**Written problem 1**
According to the thread on replacing batch normalization with dropout, what accuracy did the model with dropout layers reach?

0
votes

I have implemented a convolutional neural network with batch normalization on 1D input signal. My model has a pretty good accuracy of ~80%. Here is the order of my layers: (Conv1D, Batch, ReLU, MaxPooling) repeat 6 times, Conv1D, Batch, ReLU, Dense, Softmax.

I have seen several articles saying that I should NOT use dropout on convolutional layers, but I should use batch normalization instead, so I want to experiment with my models by replacing all batch normalization layers with dropout layers to see if dropout will really make my performance worse.

My new model has the following structure: (Conv1D, Dropout, ReLU, MaxPooling) repeat 6 times, Conv1D, Dropout, ReLU, Dense, Softmax. I have tried dropout rates of 0.1, 0.2, 0.3, 0.4, 0.5. The performance of my new model is only ~25%, much worse than my original model, and even worse than predicting the dominating class (~40%).

I wonder if the huge difference in performance is actually the result from replacing batch normalization with dropout. or is it my misunderstanding of how I should use dropout.

1

1 Answers

1
votes

To get an intuition on how to use batch norm and dropout, you should first understand what these layers do:

  • Batch normalization scales and shifts your layer output with the mean and variance calculated over the batch, so that the input to the next layer is more robust against internal covariate shift
  • Dropout randomly drops elements of its input, teaching the following layers not to rely on specific features or elements, but to use all information available. This enforces the network to generalize better and is a mean to reduce overfitting

What you did is replace your normalization layers with layers that add extra noise to the information flow, which of course leads to a drastic decrease of accuracy.

My recommendation for you is to use batch norm just like in your first setup and if you want to experiment with dropout, add it after the activation function was applied to the previous layer. Usually, dropout is used to regularize dense layers which are very prone to overfit. Try this:

  1. 6 x (Conv1D, Batch, ReLU, MaxPooling)
  2. 1 x (Conv1D, Batch, ReLU)
  3. Dropout, Dense, Softmax

**Written problem 2**
In the first block of records, rewrite the lines from the line with "You are a computer-use agent." to the line with "Confirm with the", replacing "green" with "blue" and leaving everything else unchanged.

**Dataset rows**
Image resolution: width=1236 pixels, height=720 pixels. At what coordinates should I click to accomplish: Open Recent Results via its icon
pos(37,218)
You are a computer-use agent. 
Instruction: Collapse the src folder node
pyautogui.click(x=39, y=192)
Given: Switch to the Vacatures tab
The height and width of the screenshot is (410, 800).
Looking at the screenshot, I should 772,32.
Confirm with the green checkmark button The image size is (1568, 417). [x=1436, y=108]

* * *

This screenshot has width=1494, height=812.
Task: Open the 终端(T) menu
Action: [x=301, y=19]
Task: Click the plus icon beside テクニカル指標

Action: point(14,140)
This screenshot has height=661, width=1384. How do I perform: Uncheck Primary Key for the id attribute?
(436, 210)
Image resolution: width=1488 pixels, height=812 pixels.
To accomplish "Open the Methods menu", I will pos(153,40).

==

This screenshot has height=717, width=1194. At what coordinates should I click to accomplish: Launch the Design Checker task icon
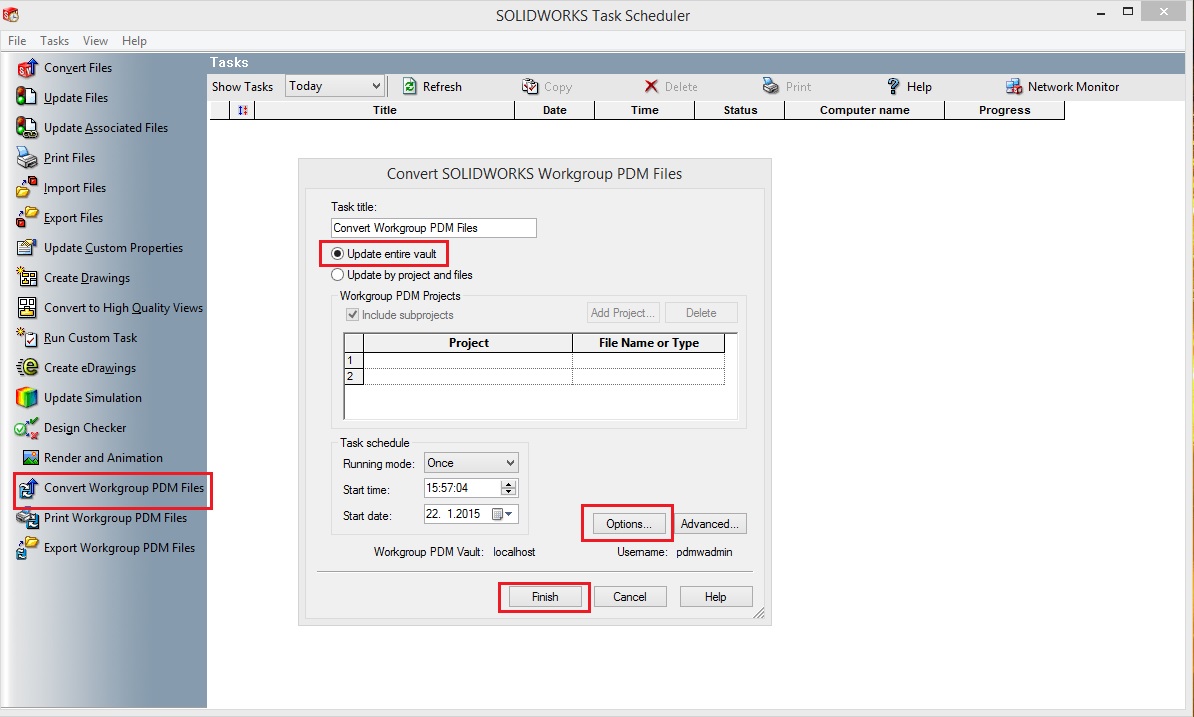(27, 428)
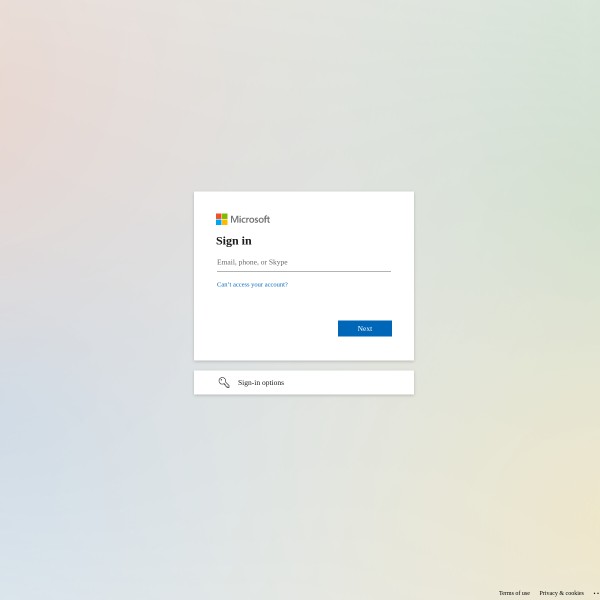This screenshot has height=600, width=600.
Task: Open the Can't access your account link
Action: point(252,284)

**Final result 1**
About 25%.

**Final result 2**
You are a computer-use agent. 
Instruction: Collapse the src folder node
pyautogui.click(x=39, y=192)
Given: Switch to the Vacatures tab
The height and width of the screenshot is (410, 800).
Looking at the screenshot, I should 772,32.
Confirm with the blue checkmark button The image size is (1568, 417). [x=1436, y=108]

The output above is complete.